AMD wird hier über 30% Empfehlungen haben bei CPUs

Bei MM wird es trotzdem überteuerte Intel+Nvidia PCs geben

Ich werde 6-10 Kerne im Rig haben und Dual GPU

Es wird DDR5 Ram geben und HBM3

VR hat sich durchgesetzt

Donald Trump ist US Präsident 

Angela Ferkel ist leider wieder Bundeskanzlerin geworden 

Im Bundestag regiert Schwarz-grün (wie grauenhaft)

In der Türkei ist ein Bürgerkrieg ausgebrochen und Erdogan ist tod.

Die Asylbewerber werden nicht weniger

Deutschland führt die Wehrpflicht wieder ein

Ich verlasse Bayern und hau ab (nach Kanada)

AiOs werden sich durchsetzten

VR hat sich durchgesetzt

Half Life 3 ist immer noch nicht erschienen

CD Projekt Red hat Cyberpunk 2077 released

4k hat sich durchgesetzt

die preise für landwirtschaftliche Erzeugnisse sind wieder halbwegs normal

Die Titan AMK kostet über 2000€

neue Spiele haben >100gb

ich hab über 2tb an SSD Speicherplatz im Sys und einen 6tb Datenserver

Star Citizen ist released und floppt


----------



## Placebo (27. August 2016)

SSDs werden in ihrer Geschwindigkeit beschnitten, um sie massenmarkttauglicher (aka günstiger) zu machen.

Aus den Flüchtlingsgruppen werden sich Parallelgesellschaften bilden, weil unsere Regierung mal wieder nicht genug getan hat.

Die AMD-Aktie ist bei etwa $10, war aber kurzzeitig schon auf $5 und $15

Es wird einen Netflix-Klon für Spiele geben

Es wird eine Reihe von Pokémon GO Nachahmungen geben, die meisten schlechter, mit 1-2 Ausnahmen, die das Spielprinzip tatsächlich verbessern.

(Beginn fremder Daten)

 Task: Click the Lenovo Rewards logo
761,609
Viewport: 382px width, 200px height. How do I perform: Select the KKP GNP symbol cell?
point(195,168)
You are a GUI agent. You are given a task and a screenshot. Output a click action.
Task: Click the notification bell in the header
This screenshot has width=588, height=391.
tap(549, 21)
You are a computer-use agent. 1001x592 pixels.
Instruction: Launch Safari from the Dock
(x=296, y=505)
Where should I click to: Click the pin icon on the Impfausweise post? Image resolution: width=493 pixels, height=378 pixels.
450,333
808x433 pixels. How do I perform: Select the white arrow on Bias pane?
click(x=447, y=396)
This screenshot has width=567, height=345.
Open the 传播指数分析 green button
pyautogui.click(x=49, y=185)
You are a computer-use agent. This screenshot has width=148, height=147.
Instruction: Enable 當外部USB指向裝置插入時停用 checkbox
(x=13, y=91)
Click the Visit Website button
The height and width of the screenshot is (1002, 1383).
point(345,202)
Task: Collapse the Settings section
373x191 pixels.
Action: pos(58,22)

In einigen Kompaktkameras werden gekrümmte Sensoren eingesetzt, um die Bildqualität zu verbessern

Die ersten Displays mit 6k-Auflösung werden angekündigt


----------



## turbosnake (27. August 2016)

Placebo schrieb:


> Die ersten Displays mit 6k-Auflösung werden angekündigt


8k Prototypen gibt es schon seit Jahren und NHK (japanischer TV-Sender) plant für 2018 schon mit 8k.
Die forschen da seit knappen 20 Jahren dran.
Stehen seit 2012 auf Messen und es ist nur eine Frage der Zeit bis sie in den Handel kommen.

Theoretisch kann man sich heute schon 16k "Bildschirm" basteln, sollte man besten mit 4x4k Beamer gehen.
Würde es randlose 5K Bildschirm geben wären sogar 20k drin.


----------



## XBurton (27. August 2016)

Meine Anregungen:

- SATA-Express wird nicht mehr auf Mainboards vorhanden sein.

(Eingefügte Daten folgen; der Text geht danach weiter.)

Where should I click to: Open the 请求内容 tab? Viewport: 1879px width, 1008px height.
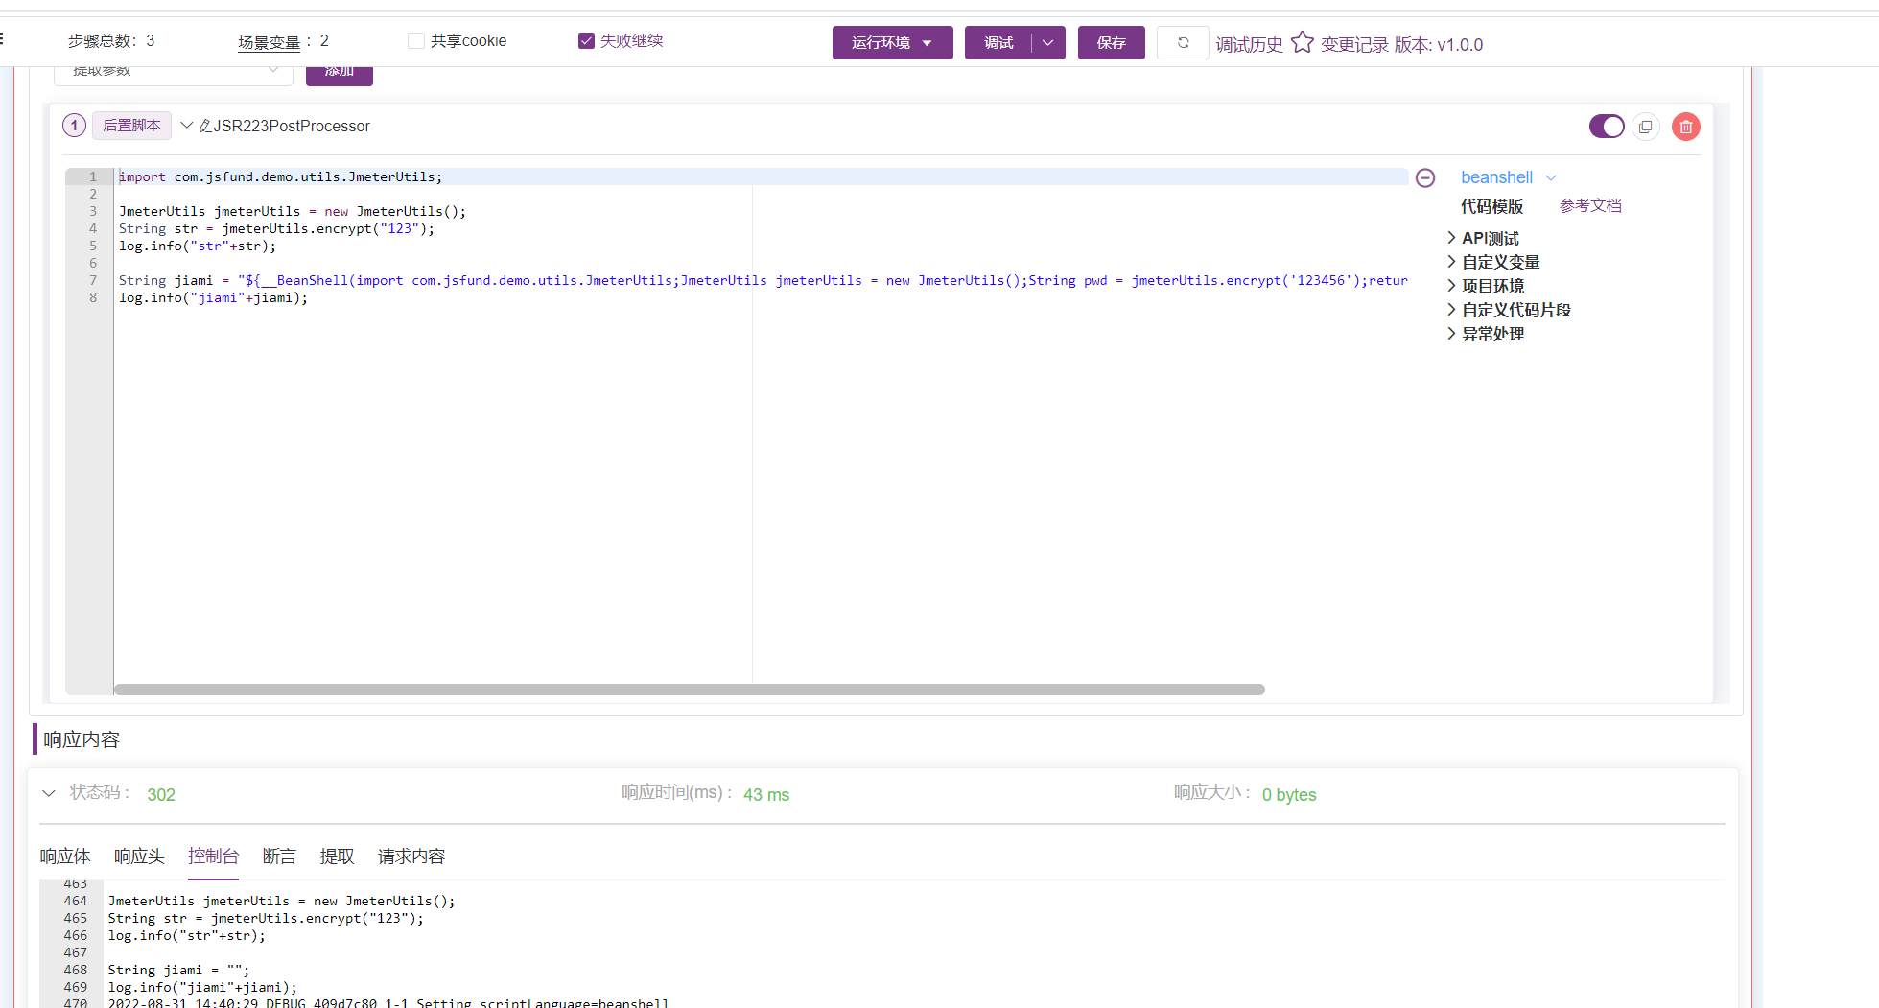[411, 856]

- Die Effizienz von Computern steigt enorm an und ein High-End-PC von 2019 wird maximal 250Watt verbrauchen

- WQHD wurde zum neuen Standard erklärt

- es gibt Handys mit biegsamen oder einrollbarem Display

- Die Preise von CPUs sind aufgrund von der starken AMD-Konkurrenz gesunken 

- USB 3.1 Typ C wird immer öfters als Schnittstelle eingesetzt

- Es wird neue Anschlüsse für Monitore geben um höhere Auflösungen weiterzuleiten

- Das Tesla Model 3 wird zum vollen Erfolg und sorgt für die Einführung des Elektroautos in den Massenmarkt

- SSD-Speicher wurde viel billiger und kostet gleich viel wie HDD-Speicher 2016 (ca. 45€/1TB)
--> HDD komplett ersetzt

- DDR4 RAM bleibt der Standard( akt. Infos Start 2020)

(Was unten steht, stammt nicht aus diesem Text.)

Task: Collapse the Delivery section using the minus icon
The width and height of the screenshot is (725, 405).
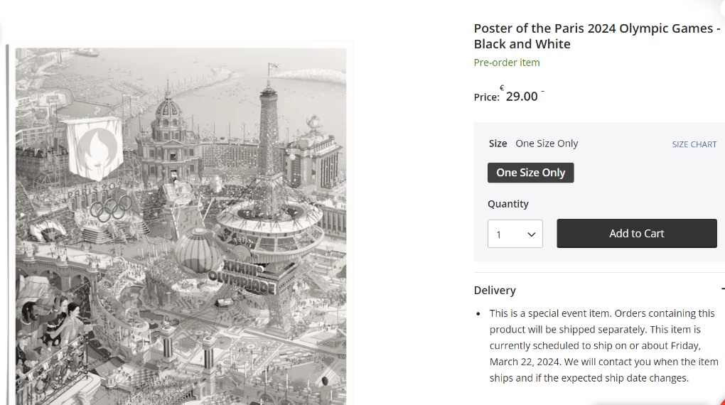Action: pos(722,289)
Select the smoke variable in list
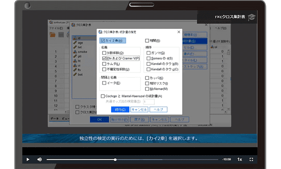The width and height of the screenshot is (281, 169). [83, 52]
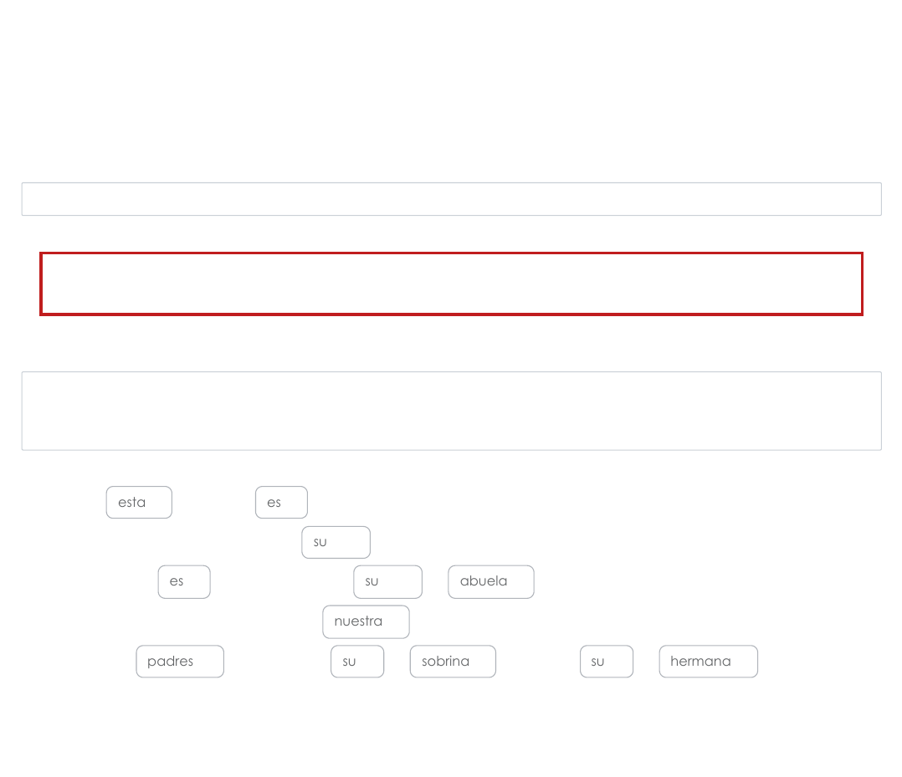Tap 'padres' in the word bank
Image resolution: width=902 pixels, height=777 pixels.
(x=180, y=662)
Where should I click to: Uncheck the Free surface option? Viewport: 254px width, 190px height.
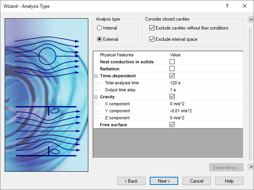(172, 125)

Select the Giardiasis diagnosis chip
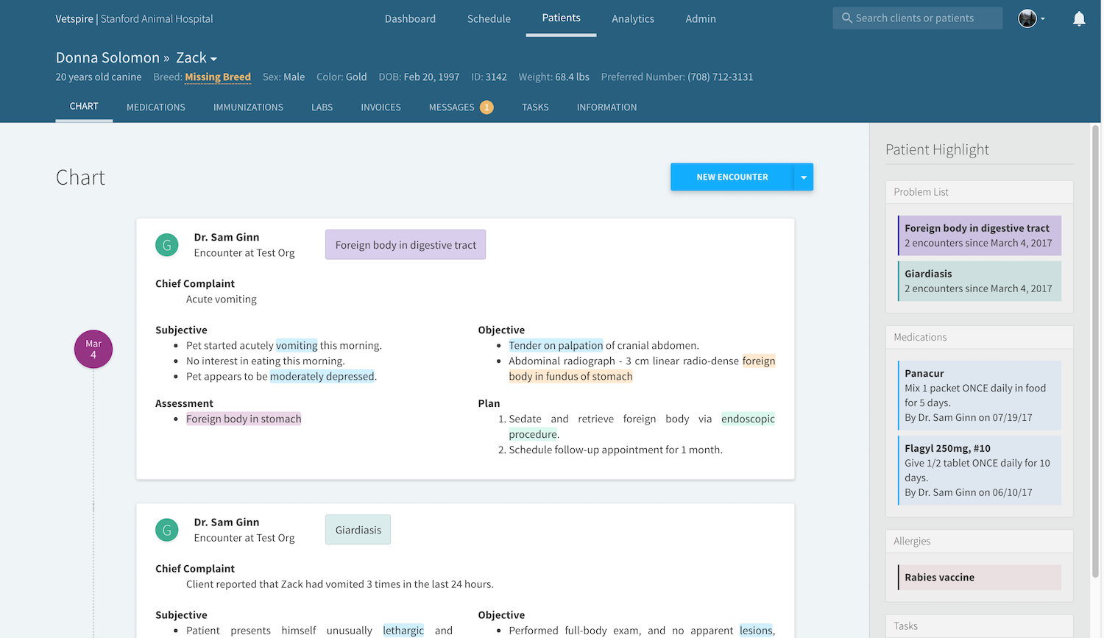coord(358,529)
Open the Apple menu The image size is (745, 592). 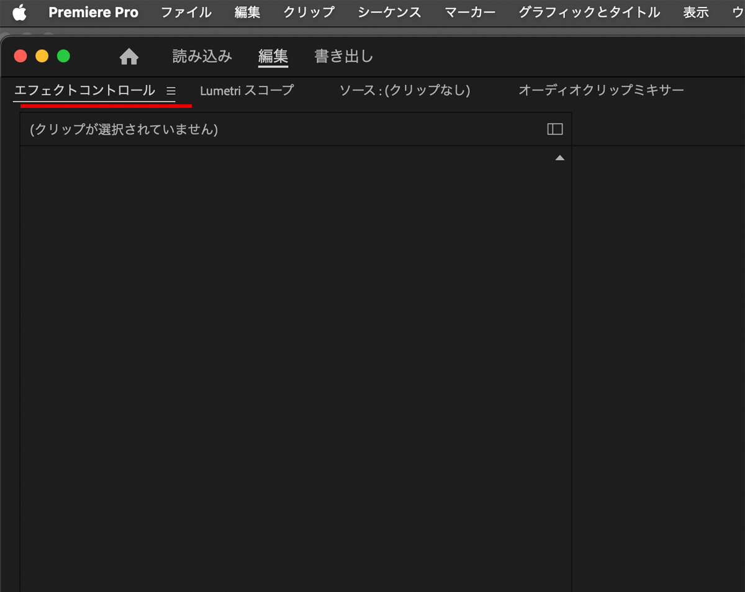pyautogui.click(x=19, y=12)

- VR-fähige PCs gibt es ab 700€

falls mir noch was einfällt mach ich Edit  
Bis 2019 

Gesendet von meinem GT-I9505 mit Tapatalk


----------



## tsd560ti (28. August 2016)

-Die AMD RX500er sind auf dem Markt zu kaufen, nVidia hat schon eine 1200er Serie auf dem Markt. Das alles in 14nm. 
Diese Karten liegen (mal wieder) bei locker 300Watt, gerne mehr wenn man richtig übertaktet.  VRAM liegt keinesfalls über 32GB bei der größten Karte, normale Anwender werden da mit 12 auskommen.

-CPU: 6Kerne werden guter Standard, 8 für die die sich es leisten können und die "alten" i5 taugen dann immer noch für kleinere Spiele

-RAM: Weiterhin ist DualChannel beliebt, deshalb werden 16 Standard und die teureren Rechner haben dann auch schon i.d.R. 32GB drin. 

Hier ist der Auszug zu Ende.